O passeio matinal continuava com destino certo, até à Cordoaria, onde está a igreja e a torre dos Clérigos. Será que algum dia serei capaz de subir às alturas e “ver mais de perto o céu”?
Com 10 anos e a 4.ª classe concluída – foi nesse tempo que recebi preciosas prendas, como um carrinho feito em chapa pintada – ainda cheguei a magicar loucas correrias, mas tive medo de destruir o brinquedo –, uma caixa de lápis de cor da Majora para desenhar alguns sarrabiscos, um motociclo da antiga Fábrica Armindo Lopes Moreira e muitos beijos dos meus pais. Guardo tudo na minha memória afectiva.
Porém, numa pausa para férias da antiga Escola Técnica e Elementar Gomes Teixeira, à Praça da Galiza, resolvi dar um salto ao Palácio de Cristal, autêntico jardim das delícias onde volta e meia visitava o zoo maravilha para atirar amendoins ao “Chico”, o macaco mais conhecido do Porto e observar o pachorrento leão. E por ali ficava a olhar o rei dos animais numa imaginária selva africana, mais a passarada de várias cores e o rio a deslizar até à Foz. Com dois tostões no bolso comprava um pirolito e fazia a festança.
Como naquele tempo tinha tempo para tudo e toda a gente andava a pé, bicicleta ou de eléctrico – só os ricaços podiam dar-se ao luxo de ter automóvel – continuei a caminhada até à Cordoaria e parei junto à bonita e elegante torre que, alguns anos depois, vim a saber ter sido desenhada pelo arquitecto italiano Nicolau Nasoni.

O importante é partir


Com 10 anos, pouco ou nada sabia da vida. Por isso, não fiz muitas perguntas ao porteiro, nem fiquei preocupado em saber quantos degraus tinha de subir até chegar ao alto da torre e qual o grau de dificuldade. No meu subconsciente não tinha sequer noção do possível cansaço, das vertigens e, questão importante, será que as “canetas” aguentavam semelhante odisseia? E sem ter lido uma página de Torga – “em qualquer aventura, o que importa é partir, não é chegar” – procurei ganhar coragem para a subida aos céus pela sombria escada em caracol. Muito mais tarde, fiquei a saber que Torre dos Clérigos, com 76 metros de altura, é considerada a mais alta de Portugal e tem 225 degraus, 6 andares e a meio tem um carrilhão com 45 sinos.
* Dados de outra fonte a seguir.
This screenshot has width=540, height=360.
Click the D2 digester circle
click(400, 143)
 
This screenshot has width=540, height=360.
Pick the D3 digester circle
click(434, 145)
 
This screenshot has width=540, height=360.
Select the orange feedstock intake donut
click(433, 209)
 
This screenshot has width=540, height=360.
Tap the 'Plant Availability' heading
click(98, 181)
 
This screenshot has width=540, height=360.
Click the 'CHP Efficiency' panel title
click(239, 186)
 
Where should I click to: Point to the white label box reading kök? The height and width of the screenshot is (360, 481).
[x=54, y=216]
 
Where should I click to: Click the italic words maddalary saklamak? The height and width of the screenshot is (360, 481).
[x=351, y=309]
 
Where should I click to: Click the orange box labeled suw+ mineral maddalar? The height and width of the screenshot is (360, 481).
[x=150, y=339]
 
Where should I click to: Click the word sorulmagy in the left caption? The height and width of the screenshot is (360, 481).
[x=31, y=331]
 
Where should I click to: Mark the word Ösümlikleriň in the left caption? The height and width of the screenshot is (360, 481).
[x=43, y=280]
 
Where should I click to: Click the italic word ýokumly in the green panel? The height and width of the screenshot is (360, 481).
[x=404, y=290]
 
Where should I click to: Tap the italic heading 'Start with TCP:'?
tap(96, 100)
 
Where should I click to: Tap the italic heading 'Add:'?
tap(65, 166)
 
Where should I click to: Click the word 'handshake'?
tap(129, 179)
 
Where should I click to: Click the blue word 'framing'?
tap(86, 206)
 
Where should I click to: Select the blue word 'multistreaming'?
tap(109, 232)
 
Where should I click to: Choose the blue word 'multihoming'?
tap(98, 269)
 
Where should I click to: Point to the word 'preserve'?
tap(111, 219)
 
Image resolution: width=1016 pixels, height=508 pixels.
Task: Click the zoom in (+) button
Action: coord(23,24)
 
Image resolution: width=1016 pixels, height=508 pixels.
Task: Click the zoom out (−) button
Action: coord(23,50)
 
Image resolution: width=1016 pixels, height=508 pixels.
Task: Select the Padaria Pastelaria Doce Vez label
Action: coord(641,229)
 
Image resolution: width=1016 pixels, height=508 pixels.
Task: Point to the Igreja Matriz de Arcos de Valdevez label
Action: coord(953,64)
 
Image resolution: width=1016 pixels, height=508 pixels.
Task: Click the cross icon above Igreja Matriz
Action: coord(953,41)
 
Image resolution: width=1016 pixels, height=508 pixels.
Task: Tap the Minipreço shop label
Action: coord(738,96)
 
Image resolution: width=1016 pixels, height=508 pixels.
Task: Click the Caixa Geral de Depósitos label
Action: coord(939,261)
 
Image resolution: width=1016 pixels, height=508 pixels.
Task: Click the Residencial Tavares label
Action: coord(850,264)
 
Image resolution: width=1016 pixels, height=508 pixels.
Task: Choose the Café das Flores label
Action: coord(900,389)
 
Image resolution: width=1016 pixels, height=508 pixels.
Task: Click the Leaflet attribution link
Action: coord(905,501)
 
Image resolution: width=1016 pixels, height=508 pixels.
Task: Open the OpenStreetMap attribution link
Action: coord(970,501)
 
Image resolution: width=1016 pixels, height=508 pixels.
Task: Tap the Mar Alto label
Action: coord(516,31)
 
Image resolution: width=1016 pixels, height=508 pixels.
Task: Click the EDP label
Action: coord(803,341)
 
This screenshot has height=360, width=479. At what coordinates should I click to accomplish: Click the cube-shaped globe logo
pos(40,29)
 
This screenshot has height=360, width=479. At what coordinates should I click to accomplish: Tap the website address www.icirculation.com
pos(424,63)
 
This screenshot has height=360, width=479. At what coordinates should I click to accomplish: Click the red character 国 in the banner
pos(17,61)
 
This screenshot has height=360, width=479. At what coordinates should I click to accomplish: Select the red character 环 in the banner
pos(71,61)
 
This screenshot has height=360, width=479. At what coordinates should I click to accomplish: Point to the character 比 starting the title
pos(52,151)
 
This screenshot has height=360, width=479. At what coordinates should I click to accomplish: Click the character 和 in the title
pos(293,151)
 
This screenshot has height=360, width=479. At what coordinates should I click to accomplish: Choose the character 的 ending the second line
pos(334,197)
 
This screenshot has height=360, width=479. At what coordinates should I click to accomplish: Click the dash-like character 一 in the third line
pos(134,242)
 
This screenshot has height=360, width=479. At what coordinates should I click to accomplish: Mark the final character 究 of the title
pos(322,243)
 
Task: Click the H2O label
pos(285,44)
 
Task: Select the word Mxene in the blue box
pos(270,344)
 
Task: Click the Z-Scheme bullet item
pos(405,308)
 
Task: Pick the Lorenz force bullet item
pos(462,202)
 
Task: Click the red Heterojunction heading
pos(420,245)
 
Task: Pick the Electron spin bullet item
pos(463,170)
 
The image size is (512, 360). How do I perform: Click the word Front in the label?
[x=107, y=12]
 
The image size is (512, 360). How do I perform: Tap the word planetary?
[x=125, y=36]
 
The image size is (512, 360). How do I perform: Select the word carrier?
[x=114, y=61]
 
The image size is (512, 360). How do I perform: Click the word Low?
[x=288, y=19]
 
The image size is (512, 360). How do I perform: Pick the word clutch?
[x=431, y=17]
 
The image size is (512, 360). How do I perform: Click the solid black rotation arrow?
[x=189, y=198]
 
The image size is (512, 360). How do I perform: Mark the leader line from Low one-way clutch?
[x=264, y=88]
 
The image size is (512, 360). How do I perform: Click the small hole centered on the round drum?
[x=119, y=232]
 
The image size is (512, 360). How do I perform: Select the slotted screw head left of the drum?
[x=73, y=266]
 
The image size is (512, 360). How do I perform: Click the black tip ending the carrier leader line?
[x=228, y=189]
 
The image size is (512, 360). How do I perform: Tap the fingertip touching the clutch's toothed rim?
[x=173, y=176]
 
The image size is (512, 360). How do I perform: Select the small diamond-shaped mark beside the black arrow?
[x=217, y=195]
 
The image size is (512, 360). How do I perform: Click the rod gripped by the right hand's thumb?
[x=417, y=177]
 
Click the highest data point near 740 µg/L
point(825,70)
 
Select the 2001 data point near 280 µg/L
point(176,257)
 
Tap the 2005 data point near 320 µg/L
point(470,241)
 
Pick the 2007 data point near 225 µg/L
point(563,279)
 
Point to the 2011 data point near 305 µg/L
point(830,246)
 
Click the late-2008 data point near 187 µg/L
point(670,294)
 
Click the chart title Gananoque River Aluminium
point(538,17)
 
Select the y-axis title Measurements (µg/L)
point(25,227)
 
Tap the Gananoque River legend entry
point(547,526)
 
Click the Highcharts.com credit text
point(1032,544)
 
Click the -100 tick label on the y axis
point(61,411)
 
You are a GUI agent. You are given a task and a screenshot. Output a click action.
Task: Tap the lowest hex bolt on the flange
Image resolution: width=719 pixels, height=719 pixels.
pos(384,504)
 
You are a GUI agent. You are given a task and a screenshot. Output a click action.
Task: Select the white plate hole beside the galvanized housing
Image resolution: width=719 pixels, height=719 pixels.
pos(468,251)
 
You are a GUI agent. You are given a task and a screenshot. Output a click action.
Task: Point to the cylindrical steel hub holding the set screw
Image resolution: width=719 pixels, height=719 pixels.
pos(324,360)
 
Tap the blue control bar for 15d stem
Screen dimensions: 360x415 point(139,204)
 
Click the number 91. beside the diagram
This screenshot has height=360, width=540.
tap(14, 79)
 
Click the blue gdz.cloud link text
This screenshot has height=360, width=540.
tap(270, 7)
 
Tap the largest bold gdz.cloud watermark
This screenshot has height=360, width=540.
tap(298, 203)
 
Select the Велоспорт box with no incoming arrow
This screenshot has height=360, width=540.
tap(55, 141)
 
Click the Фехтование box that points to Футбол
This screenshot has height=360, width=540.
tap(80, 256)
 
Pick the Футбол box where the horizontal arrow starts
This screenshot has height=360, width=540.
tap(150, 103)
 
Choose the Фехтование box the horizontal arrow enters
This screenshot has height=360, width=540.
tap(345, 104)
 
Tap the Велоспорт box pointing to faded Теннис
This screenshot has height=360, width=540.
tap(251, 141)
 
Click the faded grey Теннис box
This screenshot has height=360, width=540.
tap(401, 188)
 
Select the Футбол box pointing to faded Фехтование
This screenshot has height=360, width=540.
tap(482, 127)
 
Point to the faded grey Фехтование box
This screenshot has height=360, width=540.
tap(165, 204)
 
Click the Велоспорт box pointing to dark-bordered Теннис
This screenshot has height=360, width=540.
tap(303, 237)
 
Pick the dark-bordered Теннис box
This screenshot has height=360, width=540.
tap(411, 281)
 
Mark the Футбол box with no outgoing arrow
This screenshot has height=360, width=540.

Em dias de festança a sinfonia atordoa as almas mais piedosas que ainda vivem no Centro Histórico do Porto.
Através das grades de ferro expostas nos diferentes patamares fui observando os antigos Armazéns do Anjo, onde volta e meia entrava com a minha mãe para as compras de meias e camisolas, os eléctricos da minha infância a circular junto ao Jardim da Cordoaria, sempre cheio de gente, funcionários com a farda da empresa onde trabalhavam (STCP) com baú de chapa e merenda dentro, vendedeiras de galinhas e padeiras a atravessar o frondoso espaço verde, mulheres com trouxas de roupa branca à cabeça, poucos automóveis, ardinas a apregoar os três jornais da cidade. Aos domingos, o décor ganhava outra animação: viam-se jovens militares de mão dada com criadas de servir, pais e filhos a dar bolinhas de pão aos patos, o fotógrafo à la minute, o bonecreiro do Teatro dos Robertos, ainda hoje capaz de provocar fascínio e encanto entre jovens de várias idades.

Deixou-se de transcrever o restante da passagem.